# OPPBound 2014



## dangles (17 May 2014)

Hey there,

Did anyone else receive an invitation to OPPBound this July 5-7? It was for past or present  members of the CF this year only. I am wondering if anyone has more info on exactly what OPPBound involves? I know certain specifics of what we will be doing, physical activity, lectures, mentor with members of the OPP, teambuilding exercises. But I wonder how much it is in the sense of being a 'grooming program' to become hired with the OPP?


----------



## PuckChaser (17 May 2014)

It went out across the CAF. I assume its going to be a dog and pony show, let you do all sorts of cool stuff to get you interested in jumping ship and applying to the OPP.


----------



## Teager (17 May 2014)

Only 50 applicants will be going to the program. The OPP is also listed on the Canada Company website as a military friendly employer. If there's one really great thing the OPP does is that it looks for applicants with life experience.


----------



## BeyondTheNow (18 May 2014)

It is indeed a recruitment tool. It's a good opportunity for networking as well. They also have run them specifically geared towards females (so only 50 female applicants were selected). 

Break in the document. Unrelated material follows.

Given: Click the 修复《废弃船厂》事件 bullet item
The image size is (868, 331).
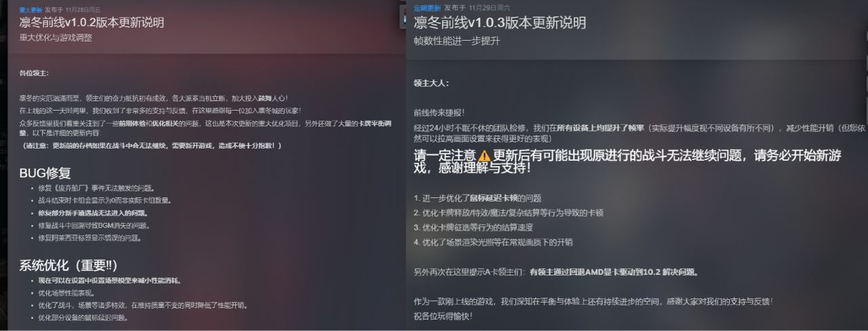Looking at the screenshot, I should click(x=97, y=188).
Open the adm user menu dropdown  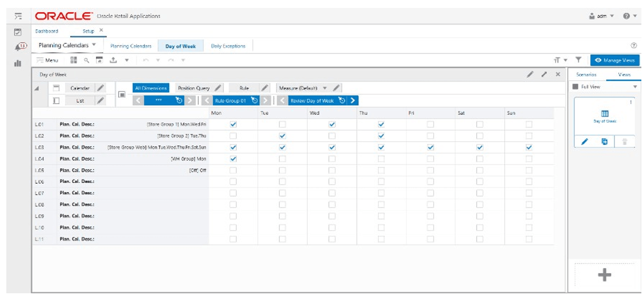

I can't speak on whether or not they specifically hope an individual will quit what they're doing to join them immediately, but definitely along the lines of consideration for a future goal should one feel so inclined after being exposed to them more closely.


----------



## dangles (18 May 2014)

Thank you for the help. I wonder what the percentage split of those attending OPPBound will be between reservists and full-time members of the CF.


----------